While adverse reactions to foods can occur shortly after a new diet is introduced, such reactions are rarely allergic in nature because of the time required to develop an immunologic response, and it is important to educate owners on the distinction between food intolerance and food allergies.

Sarah E. Hoff

Initial investigations for CAFR

CAFR is a relatively uncommon diagnosis in cats, with the overall reported prevalence ranging from 0.2-6%, although prevalence greatly increases amongst cats presenting to a veterinarian for a primary complaint of pruritus (12-21%) or allergic skin disease (5-13%) 4, and a structured approach to diagnosis is essential.

History and clinical presentation

In order to make an accurate diagnosis and treatment plan, the importance of obtaining a complete history cannot be understated; this includes a thorough diet history, which helps to determine previous exposures and guide future treatments. Examples of important questions to ask owners regarding their cat’s skin disease are listed in Table 1, and information gained from a thorough history can narrow the differential list and help guide next steps. For example, the absence of a regular flea control program may make flea allergy dermatitis a primary differential, and if multiple animals from a household are displaying clinical signs a contagious parasite or pathogen is more likely.

Table 1. Sample questions for acquisition of a complete history.
—————
→ **PROBLEM DETAILS**: Carry on the text on food allergies in cats from the point where it ends. The material after this point stands apart from the text on food allergies in cats.

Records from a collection
—————
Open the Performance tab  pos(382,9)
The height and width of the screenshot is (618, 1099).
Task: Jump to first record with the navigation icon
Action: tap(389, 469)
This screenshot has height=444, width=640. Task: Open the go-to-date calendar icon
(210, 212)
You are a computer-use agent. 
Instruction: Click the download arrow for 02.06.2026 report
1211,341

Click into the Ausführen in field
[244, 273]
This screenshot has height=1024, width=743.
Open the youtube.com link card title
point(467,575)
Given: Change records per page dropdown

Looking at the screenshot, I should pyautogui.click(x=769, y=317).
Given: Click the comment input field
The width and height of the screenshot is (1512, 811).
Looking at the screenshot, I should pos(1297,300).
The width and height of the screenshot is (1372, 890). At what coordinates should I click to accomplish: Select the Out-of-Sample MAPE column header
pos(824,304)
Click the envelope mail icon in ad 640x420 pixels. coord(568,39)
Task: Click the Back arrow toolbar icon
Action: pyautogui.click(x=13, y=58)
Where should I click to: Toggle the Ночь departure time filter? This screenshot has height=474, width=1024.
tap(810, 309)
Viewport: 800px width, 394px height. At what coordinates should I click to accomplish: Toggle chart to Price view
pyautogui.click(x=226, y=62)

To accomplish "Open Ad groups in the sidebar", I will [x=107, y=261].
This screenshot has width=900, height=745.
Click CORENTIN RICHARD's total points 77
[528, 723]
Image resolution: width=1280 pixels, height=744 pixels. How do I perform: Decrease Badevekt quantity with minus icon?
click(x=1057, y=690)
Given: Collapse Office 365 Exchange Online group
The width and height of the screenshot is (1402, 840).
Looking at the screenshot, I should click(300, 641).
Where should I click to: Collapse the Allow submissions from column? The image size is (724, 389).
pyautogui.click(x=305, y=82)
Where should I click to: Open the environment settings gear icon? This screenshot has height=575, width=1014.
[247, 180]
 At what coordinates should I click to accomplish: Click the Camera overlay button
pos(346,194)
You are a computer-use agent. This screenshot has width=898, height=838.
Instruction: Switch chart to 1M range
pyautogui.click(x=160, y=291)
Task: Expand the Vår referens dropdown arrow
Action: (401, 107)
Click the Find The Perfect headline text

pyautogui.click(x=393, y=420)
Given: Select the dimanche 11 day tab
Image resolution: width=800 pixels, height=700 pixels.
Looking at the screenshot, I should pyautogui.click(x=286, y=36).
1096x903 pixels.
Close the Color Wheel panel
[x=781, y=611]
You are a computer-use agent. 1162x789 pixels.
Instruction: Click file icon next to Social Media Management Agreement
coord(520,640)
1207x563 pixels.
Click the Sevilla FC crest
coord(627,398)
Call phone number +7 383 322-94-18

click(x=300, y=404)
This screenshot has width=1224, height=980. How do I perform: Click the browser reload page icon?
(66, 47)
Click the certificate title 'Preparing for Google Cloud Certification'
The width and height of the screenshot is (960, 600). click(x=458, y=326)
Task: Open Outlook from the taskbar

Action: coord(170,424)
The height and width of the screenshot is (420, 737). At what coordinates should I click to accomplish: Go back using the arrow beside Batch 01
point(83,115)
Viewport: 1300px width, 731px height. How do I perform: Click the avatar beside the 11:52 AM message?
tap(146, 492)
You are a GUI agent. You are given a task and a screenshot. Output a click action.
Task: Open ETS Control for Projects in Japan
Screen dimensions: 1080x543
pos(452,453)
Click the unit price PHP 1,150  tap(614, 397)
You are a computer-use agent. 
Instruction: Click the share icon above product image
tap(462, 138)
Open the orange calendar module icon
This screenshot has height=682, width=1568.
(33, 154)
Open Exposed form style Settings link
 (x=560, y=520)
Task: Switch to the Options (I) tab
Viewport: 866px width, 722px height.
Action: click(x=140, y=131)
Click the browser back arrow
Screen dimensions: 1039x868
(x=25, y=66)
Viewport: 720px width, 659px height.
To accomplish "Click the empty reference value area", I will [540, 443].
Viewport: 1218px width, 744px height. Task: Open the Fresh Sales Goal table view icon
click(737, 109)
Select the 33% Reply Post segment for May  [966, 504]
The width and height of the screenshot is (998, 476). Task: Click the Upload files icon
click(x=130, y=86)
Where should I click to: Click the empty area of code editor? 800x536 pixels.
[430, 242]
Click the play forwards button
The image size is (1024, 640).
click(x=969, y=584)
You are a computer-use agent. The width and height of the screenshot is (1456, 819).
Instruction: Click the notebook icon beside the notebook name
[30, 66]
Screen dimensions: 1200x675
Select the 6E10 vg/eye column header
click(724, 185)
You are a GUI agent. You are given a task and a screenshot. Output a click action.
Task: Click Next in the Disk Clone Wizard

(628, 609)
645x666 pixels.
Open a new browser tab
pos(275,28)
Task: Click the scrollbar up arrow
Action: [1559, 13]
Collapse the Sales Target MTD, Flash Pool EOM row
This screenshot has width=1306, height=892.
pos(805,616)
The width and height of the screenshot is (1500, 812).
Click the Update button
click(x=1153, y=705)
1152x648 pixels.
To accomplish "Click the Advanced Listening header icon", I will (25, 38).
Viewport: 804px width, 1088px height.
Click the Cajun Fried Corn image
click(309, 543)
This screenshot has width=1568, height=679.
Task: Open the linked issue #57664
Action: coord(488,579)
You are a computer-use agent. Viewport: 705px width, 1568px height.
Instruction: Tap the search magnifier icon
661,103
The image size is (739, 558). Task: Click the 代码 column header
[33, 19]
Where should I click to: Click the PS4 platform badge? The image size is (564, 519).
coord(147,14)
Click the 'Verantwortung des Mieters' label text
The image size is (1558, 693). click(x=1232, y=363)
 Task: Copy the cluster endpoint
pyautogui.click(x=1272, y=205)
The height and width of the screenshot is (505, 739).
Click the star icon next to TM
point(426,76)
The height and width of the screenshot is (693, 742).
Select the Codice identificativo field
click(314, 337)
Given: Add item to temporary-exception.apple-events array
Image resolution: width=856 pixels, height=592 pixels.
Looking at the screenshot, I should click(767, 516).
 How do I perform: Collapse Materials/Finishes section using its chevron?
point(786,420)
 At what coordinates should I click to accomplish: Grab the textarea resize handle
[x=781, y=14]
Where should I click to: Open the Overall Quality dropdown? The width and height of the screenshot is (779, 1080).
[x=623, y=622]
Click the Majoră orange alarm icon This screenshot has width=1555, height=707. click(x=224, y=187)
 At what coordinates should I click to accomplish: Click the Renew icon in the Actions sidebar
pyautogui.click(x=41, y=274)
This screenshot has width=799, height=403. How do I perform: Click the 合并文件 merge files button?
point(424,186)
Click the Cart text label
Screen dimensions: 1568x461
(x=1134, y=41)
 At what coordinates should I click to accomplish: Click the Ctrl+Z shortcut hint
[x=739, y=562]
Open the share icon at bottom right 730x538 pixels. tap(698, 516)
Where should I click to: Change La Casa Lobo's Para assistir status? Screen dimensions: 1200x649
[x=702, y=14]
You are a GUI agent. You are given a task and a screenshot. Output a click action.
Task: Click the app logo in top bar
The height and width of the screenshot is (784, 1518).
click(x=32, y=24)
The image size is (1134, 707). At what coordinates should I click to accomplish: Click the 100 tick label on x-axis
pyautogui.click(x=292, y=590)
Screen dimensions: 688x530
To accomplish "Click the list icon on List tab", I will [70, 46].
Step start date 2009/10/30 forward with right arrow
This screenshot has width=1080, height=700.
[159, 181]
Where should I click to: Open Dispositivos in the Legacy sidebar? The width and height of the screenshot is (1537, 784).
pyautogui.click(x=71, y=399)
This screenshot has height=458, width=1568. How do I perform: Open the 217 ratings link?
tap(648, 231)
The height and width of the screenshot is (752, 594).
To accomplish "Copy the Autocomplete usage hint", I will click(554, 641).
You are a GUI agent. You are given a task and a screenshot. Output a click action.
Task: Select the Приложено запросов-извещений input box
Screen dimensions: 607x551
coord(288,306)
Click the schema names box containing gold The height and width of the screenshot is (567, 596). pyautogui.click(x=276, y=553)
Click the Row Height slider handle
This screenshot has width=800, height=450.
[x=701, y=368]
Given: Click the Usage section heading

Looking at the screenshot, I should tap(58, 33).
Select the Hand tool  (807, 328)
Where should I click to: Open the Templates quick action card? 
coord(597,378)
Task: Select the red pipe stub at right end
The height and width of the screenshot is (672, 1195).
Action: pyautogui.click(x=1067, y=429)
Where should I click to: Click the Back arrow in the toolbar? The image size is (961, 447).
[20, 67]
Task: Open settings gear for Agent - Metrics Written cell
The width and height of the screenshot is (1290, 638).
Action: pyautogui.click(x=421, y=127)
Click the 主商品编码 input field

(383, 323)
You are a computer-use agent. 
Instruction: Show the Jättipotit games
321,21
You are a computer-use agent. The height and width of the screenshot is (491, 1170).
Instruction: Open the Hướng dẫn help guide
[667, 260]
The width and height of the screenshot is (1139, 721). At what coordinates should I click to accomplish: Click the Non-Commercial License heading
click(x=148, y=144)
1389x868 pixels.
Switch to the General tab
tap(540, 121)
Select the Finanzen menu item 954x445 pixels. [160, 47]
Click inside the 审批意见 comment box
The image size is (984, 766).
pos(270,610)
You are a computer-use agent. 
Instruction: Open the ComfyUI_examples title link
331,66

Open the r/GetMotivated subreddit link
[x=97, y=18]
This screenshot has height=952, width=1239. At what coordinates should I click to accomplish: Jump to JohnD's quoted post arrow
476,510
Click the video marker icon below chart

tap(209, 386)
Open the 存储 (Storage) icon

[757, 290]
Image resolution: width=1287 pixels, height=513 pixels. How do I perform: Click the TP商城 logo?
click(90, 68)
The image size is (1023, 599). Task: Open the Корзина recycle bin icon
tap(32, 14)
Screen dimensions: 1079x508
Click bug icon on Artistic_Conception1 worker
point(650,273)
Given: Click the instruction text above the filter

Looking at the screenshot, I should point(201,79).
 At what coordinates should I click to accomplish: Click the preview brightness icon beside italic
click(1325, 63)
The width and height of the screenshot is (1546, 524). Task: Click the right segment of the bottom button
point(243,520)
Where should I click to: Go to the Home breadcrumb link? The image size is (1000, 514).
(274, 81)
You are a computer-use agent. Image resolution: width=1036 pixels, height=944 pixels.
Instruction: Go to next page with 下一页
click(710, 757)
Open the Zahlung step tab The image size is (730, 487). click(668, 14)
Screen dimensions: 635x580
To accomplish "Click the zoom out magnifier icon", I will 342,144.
—————
→ **TASK RESPONSE**:
Medical history	Diet history	Lifestyle	Medication use
Describe your pet's problem. How long has the problem been present? Does time of year affect your pet’s problem? How often does your cat vomit? How often does your cat have hairballs? Does your cat have recurrent bouts of diarrhea and/or flatulence? Does your cat have any respiratory signs (wheezing, coughing, difficulty breathing)? Has your cat been tested for FeLV or FIV? Results? Does your cat have a history of any other health issues?	What food does your cat currently eat? (brand, flavor, wet or dry, commercial diet or home-made?) What food has your cat eaten in the past? (brand, flavor, wet or dry, commercial diet or home-made?) What treats or table foods does your cat eat? Do you feed your cat at specific meal-times or does he/she graze throughout the day? Do you give your cat any supplements or dental chews?	How often does your cat go outside? Does he/she hunt? How many other animals are in the household? Are any of them affected? When was the last cat brought into the household? Have there been any new additions to the household? Do any of the humans in the household have skin problems? Have there been any changes in how much your cat eats or drinks?	What type of flea treatment do you use for your cat? When was flea treatment last used? What flea treatment is used for the other animals in the house? What therapies have been tried in the past for this problem? How effective were they?

Clinical signs of CAFR can appear at any age but are most commonly seen in young to middle aged cats, with an average age at onset of 3.9 years, and there does not appear to be a clear breed or sex predilection 5. The most frequent clinical sign is non-seasonal pruritus 5, with a variable prevalence of concurrent gastrointestinal signs, reported at around 17-22% of affected cats 2. When present, the most common gastrointestinal sign associated with an adverse food reaction is vomiting, followed by flatulence and diarrhea 3.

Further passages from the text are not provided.